Lucas, le personnage principal [interprété par Nahuel Perez Biscayart], est pauvre. Il est obligé de faire avec ce qu’il a pour s’en sortir, de faire avec son corps, avec son charme, sa séduction. Il se perd en Wallonie, chez un boulanger, Henri, qui a un gros problème avec son corps, mais qui a de quoi manger et travailler. C’est cette rencontre entre misère économique et misère affective. De cette dualité naît un film, une trajectoire d’autonomie et d’un amour triangulaire. Dès son arrivée, ce jeune Argentin rencontre Audrey, jouée par Monia Chokri, vendeuse à la boulangerie et jeune veuve, qui lui redonne de l’autonomie de façon inconsciente. Lucas essaie de faire des choses gratuites pour cette jeune femme abîmée par la vie, d’être un adulte, et non plus un adolescent attardé, pour construire et nouer une relation.
La boulangerie est un lieu que j’ai beaucoup fréquenté dans ma vie, que je trouve très cinématographique. J’aime filmer les gestes du travail dans cet endroit hors du temps, aux horaires décalés : on y travaille la nuit et se repose le jour. J’avais exploré ce lieu dans mon court métrage Vivre encore un peu, et j’ai continué ici car j’étais très inspiré par Jean-Michel Balthazard, comédien qui joue Henri, que je voulais recontextualiser dans un décor similaire. Je trouve la boulangerie parfaite pour cette histoire, qui est comme un cocon à la fois très chaud et très dur. Le film tente de rendre compte d’un monde qui disparaît, celui des petits commerçants, des artisans du pain qui refusent les consortiums industriels et se sacrifient pour un commerce de proximité et de village. Henri a certes un côté obscur, mais c’est aussi un personnage survivant, c’est ce monde qui disparaît inéluctablement que je veux décrire. Lucas, l’Argentin, n’a pas conscience de cela lorsqu’il débarque, car à ses yeux, l’Europe est symbole de richesse absolue, alors qu’Henri est au bord de la faillite bien qu’il ne l’assume pas encore. C’est une lutte économique au quotidien.
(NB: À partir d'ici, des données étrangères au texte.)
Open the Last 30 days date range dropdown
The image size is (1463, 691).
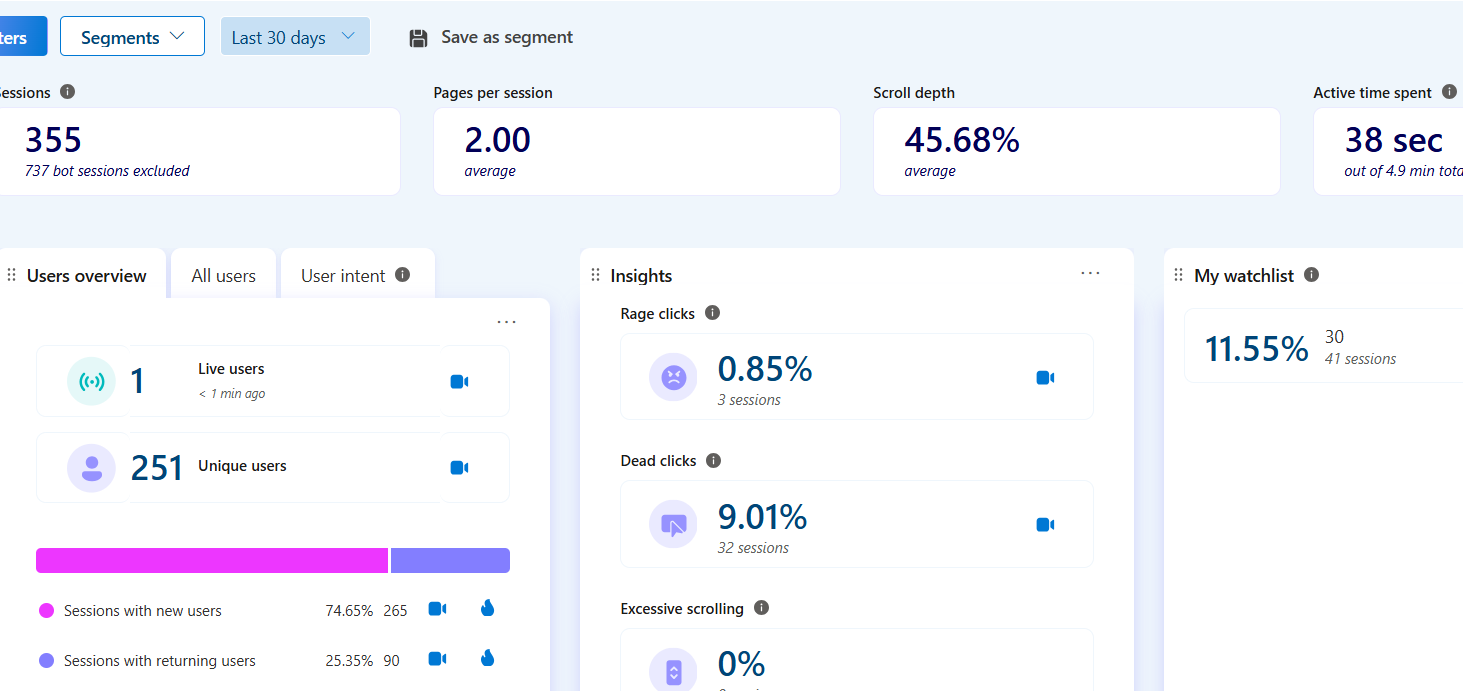coord(294,37)
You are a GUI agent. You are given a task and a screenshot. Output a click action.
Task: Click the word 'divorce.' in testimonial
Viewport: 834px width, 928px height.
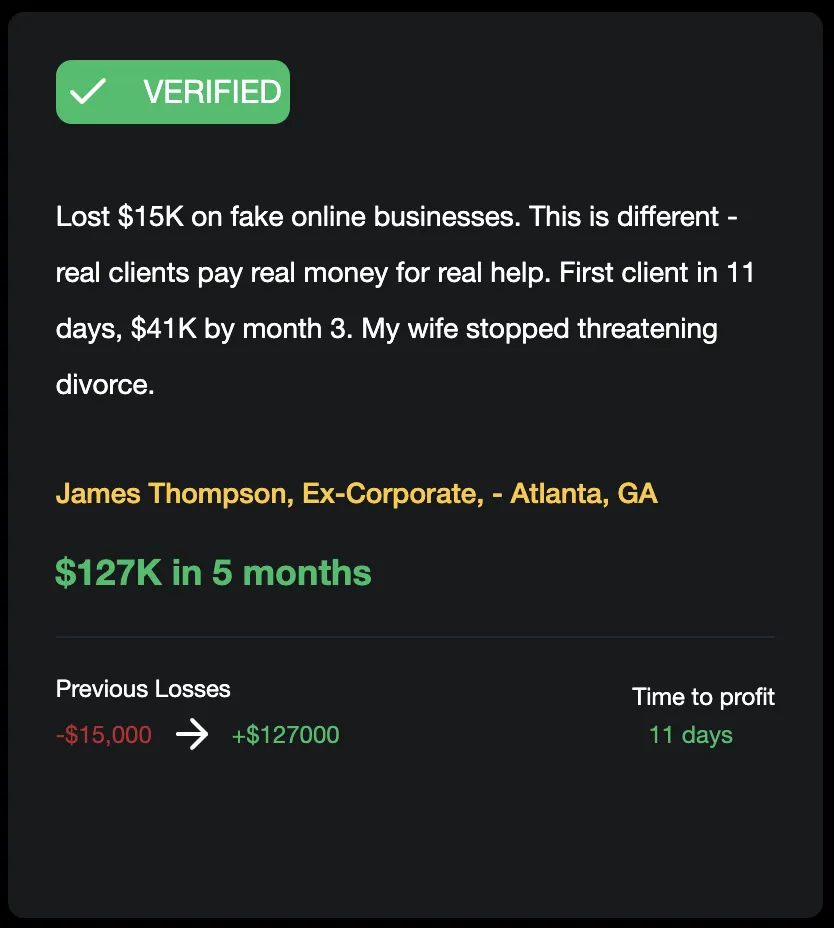[x=105, y=385]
Cinergie : Quel est le personnage qui dit « Je suis à toi » ?
D. L. : C’est Lucas qui fait croire à Henri qu’il est à lui, c’est Henri qui aimerait être complètement à Lucas, et enfin c’est Audrey qui aimerait retrouver ce sentiment d’appartenir à quelqu’un, mais qui n’y parvient pas vraiment. Tous les personnages dans leur relation pourraient prononcer cette phrase, mais ils ne la disent à aucun moment. Je suis à toi, c’est l’illusion de l’amour, car on a toujours envie d’être complètement à quelqu’un sans jamais y parvenir.
Lorsque j’évoque la prostitution, je parle du libre arbitre. À un certain stade, nous sommes dans l’obligation de faire des compromis et de perdre une certaine autonomie. Au final, toutes nos relations amoureuses contraignent notre libre arbitre. C’est ce que raconte le film, ce tout petit gain d’autonomie acquis par Lucas essentiellement, qui quitte cette dépendance totale de côtoyer des hommes riches pourvoyant à tous ses besoins. C’est le même processus à l’œuvre pour les autres personnages, à l’image d’Henri qui bascule son rapport de dépendance affective, fantasmant toujours l’autre, vers la recherche d’un alter-ego. Audrey s’éloigne un peu de son deuil, de ce mari mort qui la poursuit et la hante. Le propos du film, c’est aussi cette notion de fantasme, d’image sublimée de l’autre qui ne correspond pas à la réalité.
Il y aura possiblement deux versions de ce film, car il y a des scènes très sexuelles, le personnage gagnant sa vie par le sexe. Considéré par les autres comme « une bite sur pattes », il devient, peu à peu, un visage et un être humain à part entière. Pour mettre en scène cette évolution, il faut passer par des scènes de sexualité crues et d’autres plus douces, parfois pudiques. J’aime l’idée que le film soit vu par les adolescents, et je ne veux pas imposer de pornographie, même si elle est accessible partout, alors qu’un public adulte est responsable et sait ce qu’il voit.
Nahuel Perez Biscayart : Mon personnage s’appelle Lucas, il vient d’Argentine. Il est censé ne pas parler français au début du film et apprendre la langue petit à petit. C’est un escort argentin qui rencontre le personnage d’Henri. Il lui paye un billet d’avion pour venir en Belgique travailler comme boulanger apprenti. Mais en plus d’être apprenti boulanger, il va se prostituer.
Cinergie : Avant d’arriver ici, il savait qu’il allait se prostituer ?
N. P. B. : Oui, il se présente comme tel – escort argentin. Le personnage de Jean-Michel Balthazard veut le sauver en lui proposant un vrai boulot, mais la relation est très ambigüe. On se situe à la limite de l’esclavagisme. Henri n’est pas méchant envers Lucas, mais il l’exploite, il le fait travailler tous les jours à la boulangerie pour de l’argent de poche. Il lui dit “Ok, je te sauve de la prostitution, mais tu viens vivre avec moi, travailler avec moi, dormir avec moi.”
Lucas rencontre le personnage d’Audrey et il se cherche, il essaie de retrouver son propre plaisir. La prostitution te place dans une situation tellement violente que tu perds la notion de plaisir ou la notion de choix. Tu deviens un objet, une chose et finalement tous les rapports d’amour, de plaisir, de joie deviennent tordus. Le film raconte aussi comment Lucas, à travers cette expérience, ce voyage, arrive à retrouver sa sexualité parce qu’au fond, il n’est pas gay. Il se prostitue uniquement avec des hommes pour bien faire la césure entre le travail et l’amour.